The government has bullied Apple into switching off its Advanced Data Protection (ADP) in the UK, and the usual privacy advocates are up in arms. Apparently, without end-to-end encryption for iCloud backups, we’re all doomed to surveillance and data breaches. Well, only if you’re daft enough to store sensitive personal data in the cloud in the first place.
The cloud has always been a convenience trap. Slick marketing convinced people that uploading everything from passport scans to intimate photos was somehow progress. It’s progress, all right. Progress toward making your private life someone else’s business. Store it on iCloud, and you might as well leave your front door unlocked with a neon sign saying "Help yourself".
Local storage, on the other hand, is like keeping your valuables in a safe at home. Encrypted drives. Password-protected folders. Physical backups tucked away where no government mandate or corporate policy change can reach them. If your data is local, it’s yours. If it’s in the cloud, it’s on loan until someone decides otherwise.
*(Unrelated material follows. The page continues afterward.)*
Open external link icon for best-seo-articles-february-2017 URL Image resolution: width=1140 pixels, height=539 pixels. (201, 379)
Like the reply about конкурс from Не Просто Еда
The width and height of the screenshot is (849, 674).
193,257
The fuss about Apple being strong-armed into weakening encryption only matters if you’ve bought into the idea that convenience beats control. It doesn’t. Storing critical data locally isn’t just inherently more secure. It’s common sense.
The real irony here? The same people outraged by the ADP shutdown are the ones who happily ask Alexa to add toilet roll to their shopping list while their phones upload every photo they take to a server they’ll never see. Privacy isn’t lost because of government overreach. It’s lost when people trade control for convenience and act surprised when someone exploits the trade.
Want to keep your data private? Stop feeding the cloud and take back control. It's not difficult. It just requires the tiniest bit of effort. If that's too much, you’re not really worried about privacy. You’re just addicted to convenience and looking for someone else to blame.